Carry on the forum post about Julia type instability caused by reusing a variable name, starting right after its final line.

Document:
====

Type unstable function because same variable name used twice

Hey,

I cannot come up with a minimal example yet, but I encountered that my function return was type unstable because of such a construct:

function foo(x)
    # some code

    y = (1, 2)   # first 
    y = [x[1] for i in x]   # second
   
    # more code
    return g(y)
end

The first y has a different type than the second y. Deleting the first y resulted in perfectly type-stable code, leaving it there, resulted in type-unstable code (at least @code_warntype warned me).

So I was wondering why the first y introduces difficulties since I didn’t use it actually and it has been there by mistake, but the function output is of course the same because the first y is never used.

I can come up with similar code, however it doesn’t fail completely with the output type, but the type of y is a union.

julia> function f(x::AbstractArray{T, N}) where {T, N}
           y = (1, 2)   
           y = [x[1] for i in x]
           return y
       end
f (generic function with 1 method)

julia> @code_warntype f([1,2,3])
Variables
  #self#::Core.Const(f)
  x::Vector{Int64}
  #12::var"#12#13"{Vector{Int64}}
  y::Union{Tuple{Int64, Int64}, Vector{Int64}}

Body::Vector{Int64}
1 ─      (y = Core.tuple(1, 2))
│   %2 = Main.:(var"#12#13")::Core.Const(var"#12#13")
│   %3 = Core.typeof(x)::Core.Const(Vector{Int64})
│   %4 = Core.apply_type(%2, %3)::Core.Const(var"#12#13"{Vector{Int64}})
│        (#12 = %new(%4, x))
│   %6 = #12::var"#12#13"{Vector{Int64}}
│   %7 = Base.Generator(%6, x)::Base.Generator{Vector{Int64}, var"#12#13"{Vector{Int64}}}
│        (y = Base.collect(%7))
└──      return y::Vector{Int64}

julia> function f(x::AbstractArray{T, N}) where {T, N}
           #y = (1, 2)   
           y = [x[1] for i in x]
           return y
       end
f (generic function with 1 method)

julia> @code_warntype f([1,2,3])
Variables
  #self#::Core.Const(f)
  x::Vector{Int64}
  #14::var"#14#15"{Vector{Int64}}
  y::Vector{Int64}

Body::Vector{Int64}
1 ─ %1 = Main.:(var"#14#15")::Core.Const(var"#14#15")
│   %2 = Core.typeof(x)::Core.Const(Vector{Int64})
│   %3 = Core.apply_type(%1, %2)::Core.Const(var"#14#15"{Vector{Int64}})
│        (#14 = %new(%3, x))

====

Recorded data:
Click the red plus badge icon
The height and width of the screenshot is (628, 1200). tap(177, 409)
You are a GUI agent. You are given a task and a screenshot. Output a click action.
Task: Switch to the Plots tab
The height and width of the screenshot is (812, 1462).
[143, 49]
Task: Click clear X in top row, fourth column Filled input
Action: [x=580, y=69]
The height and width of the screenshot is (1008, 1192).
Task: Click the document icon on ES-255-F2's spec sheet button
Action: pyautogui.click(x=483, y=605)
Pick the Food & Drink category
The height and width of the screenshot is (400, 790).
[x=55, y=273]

====

Response:
│   %5 = #14::var"#14#15"{Vector{Int64}}
│   %6 = Base.Generator(%5, x)::Base.Generator{Vector{Int64}, var"#14#15"{Vector{Int64}}}
│        (y = Base.collect(%6))
└──      return y

I would be very happy if someone could point me in the right direction why that is problematic.

Thanks,

Felix

With Julia, it is bad practice to re-assign a variable with a different type of value within a function.
The correct approach is to avoid using the same variable name twice within a function.
(just pick another variable name).

Okay, thanks. I expected something like that.

I think that, in principle, the compiler could understand this and avoid the instability, but it just isn’t clever enough (yet).

This type of “type instability” has no impact on performance and the compiler is smart enough to not have a problem with it.

The printer for code_warntype could be a bit smarter perhaps.

Feel free to reassign variables in functions as you wish. It is only a problem if the variable doesn’t get properly inferred at some place where it is used in the function.

In my first (non-working) example, I actually had a huge performance impact (factor 100 or something) and it was resolved by deleting the unnecessary line.
I never used that initial variable, it was just there.

Is that an issue or expected?
Otherwise I try further digging to come up with a real MWE.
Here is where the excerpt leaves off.